A native of the Chicago area, Hillary Rodham graduated from Wellesley College in 1969, where she became the first student commencement speaker. She went on to earn her J.D. from Yale Law School in 1973. After a stint as a congressional legal counsel, she moved to Arkansas, marrying Bill Clinton in 1975. She co-founded Arkansas Advocates for Children and Families in 1977, became the first female chair of the Legal Services Corporation in 1978, and was named the first female partner at Rose Law Firm in 1979. While First Lady of Arkansas from 1979 to 1981, and 1983 to 1992, she led a task force that reformed Arkansas' public school system, and served on the board of directors of Wal-Mart among other corporations.
Hillary and Bill Clinton
As First Lady of the United States, her major initiative, the Clinton health care plan of 1993, failed to reach a vote in Congress. In 1997 and 1999, she played a leading role in advocating the creation of the State Children's Health Insurance Program, the Adoption and Safe Families Act and the Foster Care Independence Act. The only First Lady to have been subpoenaed, she testified before a federal grand jury in 1996 regarding the Whitewater controversy, although no charges against her related to this or other investigations during her husband's presidency were ever brought. Her marriage to the president was subject to considerable public discussion following the Lewinsky scandal of 1998, and overall her role as First Lady drew a polarized response from the American public.
After moving to New York, Clinton was elected in 2000 as the first female senator from the state, the only First Lady ever to have sought elected office. Following the September 11 attacks, she voted for and supported military action in Afghanistan and the Iraq Resolution, but subsequently objected to the George W. Bush administration's conduct of the Iraq War, as well as most of Bush's domestic policies. Clinton was re-elected to the Senate in 2006. Running for the Democratic nomination in the 2008 presidential election, Clinton won more primaries and delegates than any other female candidate in American history, but ultimately lost the nomination to Obama.

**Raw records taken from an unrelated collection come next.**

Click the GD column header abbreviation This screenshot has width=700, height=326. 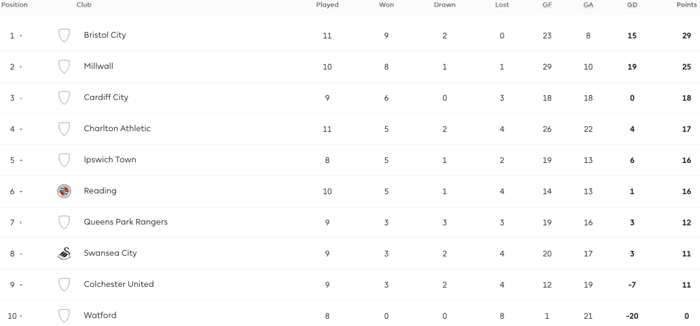point(632,5)
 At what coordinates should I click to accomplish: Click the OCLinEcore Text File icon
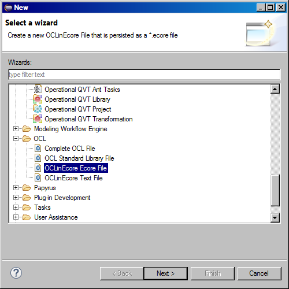[x=38, y=178]
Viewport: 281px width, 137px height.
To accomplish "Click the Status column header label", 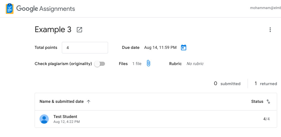I will point(257,102).
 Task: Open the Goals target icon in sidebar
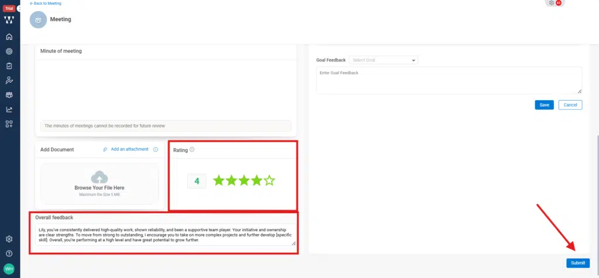(x=9, y=51)

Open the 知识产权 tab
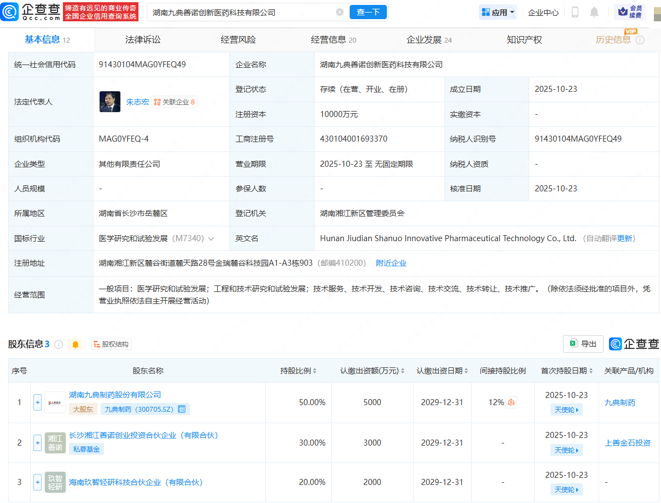(x=524, y=40)
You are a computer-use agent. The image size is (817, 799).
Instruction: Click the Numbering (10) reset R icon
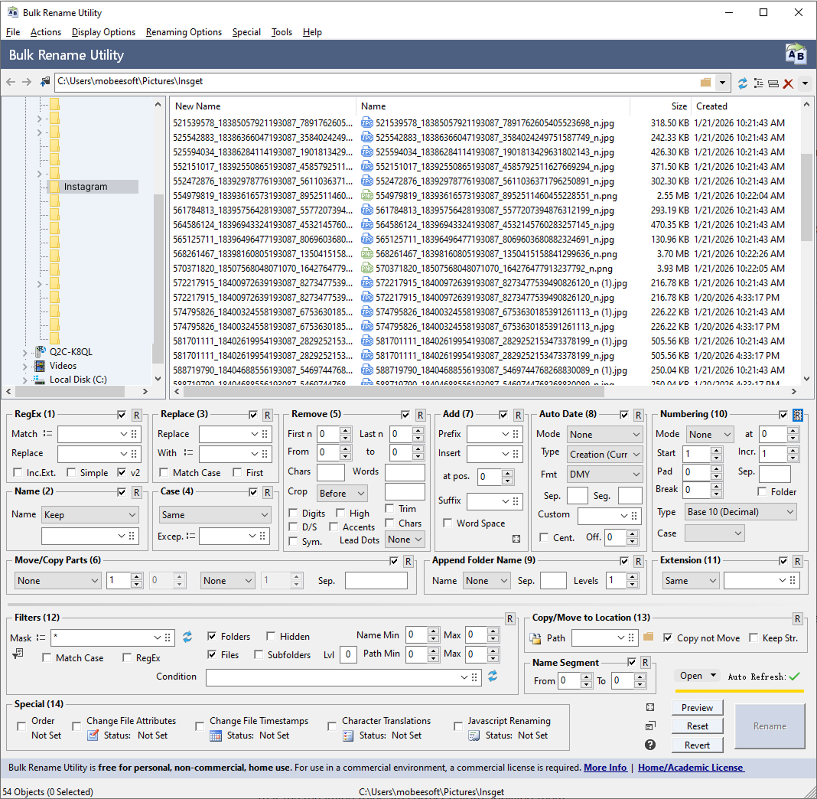pyautogui.click(x=797, y=415)
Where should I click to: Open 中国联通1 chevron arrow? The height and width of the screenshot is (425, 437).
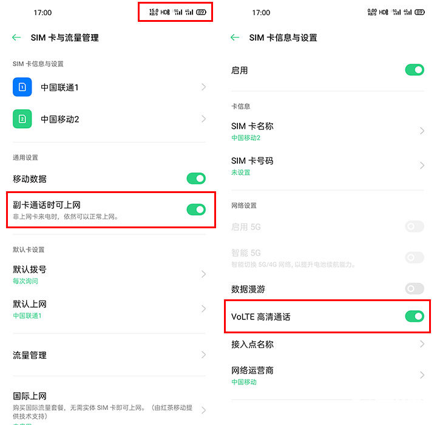click(204, 87)
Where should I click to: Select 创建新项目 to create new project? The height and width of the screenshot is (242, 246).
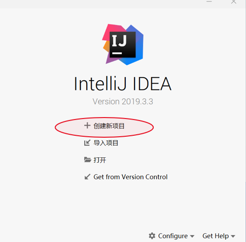109,126
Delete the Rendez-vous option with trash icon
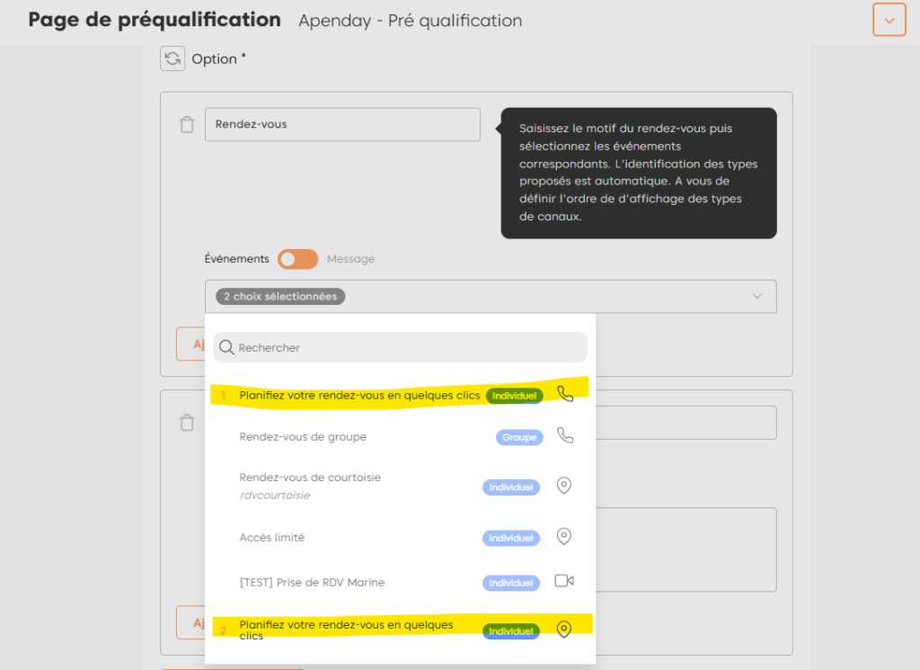920x670 pixels. click(187, 125)
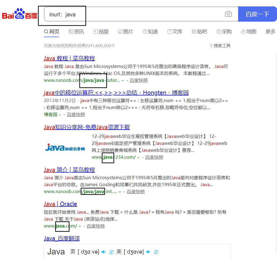Open 搜索工具 with the funnel icon
Viewport: 277px width, 260px height.
tap(220, 46)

As Secretary of State in the Obama administration from January 2009 to February 2013, Clinton was at the forefront of the U.S. response to the Arab Spring and advocated the U.S. military intervention in Libya. She took responsibility for security lapses related to the 2012 Benghazi attack, which resulted in the deaths of American consulate personnel, but defended her personal actions in regard to the matter. Clinton viewed "smart power" as the strategy for asserting U.S. leadership and values, by combining military power with diplomacy and American capabilities in economics, technology, and other areas. She used social media to communicate the U.S. message abroad. Leaving office at the end of Obama's first term, she authored her fifth book and undertook speaking engagements before announcing her second run for the Democratic nomination in the 2016 presidential election in April 2015.